Volume 4, Number 10 · June 17, 1965

Nazis

By Walter Laqueur
Goebbels and National Socialist Propaganda 1925-1945
by Ernest K. Bramsted

Michigan State University, 488 pp., $12.50

Himmler
by Roger Manvell, by Heinrich Fraenkel

Putnam's, 285 pp., $5.95

The Track of the Wolf: Essays on National Socialism and its Leader, Adolf Hitler
by James H. McRandle

Northwestern, 261 pp., $4.95

It is surely here to stay, Harold Lasswell wrote in 1934 in his entry on 'propaganda' for the Encyclopedia of the Social Sciences. How right he was. We have all been taught about the origins of the word in its modern sense—Urban VIII, the Jesuits and all that. But if the term is of relatively modern date, propaganda itself surely is not, for what were the Crusades if not a masterfully envisaged (if poorly executed) exercise in propaganda and political warfare?

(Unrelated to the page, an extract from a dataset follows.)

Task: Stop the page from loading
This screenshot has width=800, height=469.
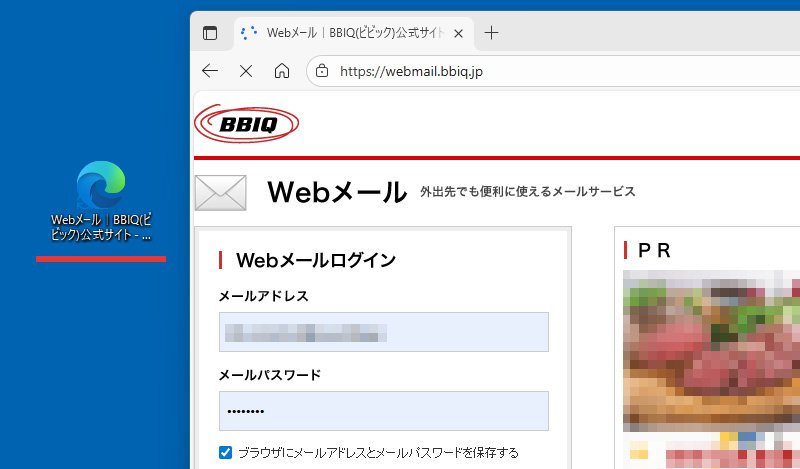Action: (246, 71)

Napoleon, too, was no mean practitioner of the art. On a wide scale propaganda was first used in World War One; in 1917-18 the Entente dropped some 100 million leaflets over the German lines. Their content, their make-up, the means of distribution, were extremely primitive by modern standards, but they had some effect on the morale of the German troops. Above all, they had a profound impact on those Germans who after the end of the war pondered the causes of the defeat. Lord Northcliffe became a magic name in right-wing extremist circles in Munich and Berlin; Hitler wrote in Mein Kampf: 'I have learned a tremendous lot (unendlich viel) from enemy propaganda in the first world war.' (He also learned from socialist propaganda and ridiculed the bourgeois parties to whom the 'art of propaganda is almost entirely unknown.') He did not need Le Bon to make him realize that the masses were stirred not by logical argument but by appeals to passion; he also seems to have understood fairly early that a lie that goes undetected for a long time, acts as a truth. Above all, Hitler was firmly convinced that propaganda was a terrible weapon in the hands of the experts. He was thinking primarily of the spoken word; there was always the danger that newspaper articles would be clever and sophisticated, i.e., the very opposite of what effective propaganda should be, the crude and persistent hammering home of a single theme (kill the Jews, destroy Marxism, defeat the enemy).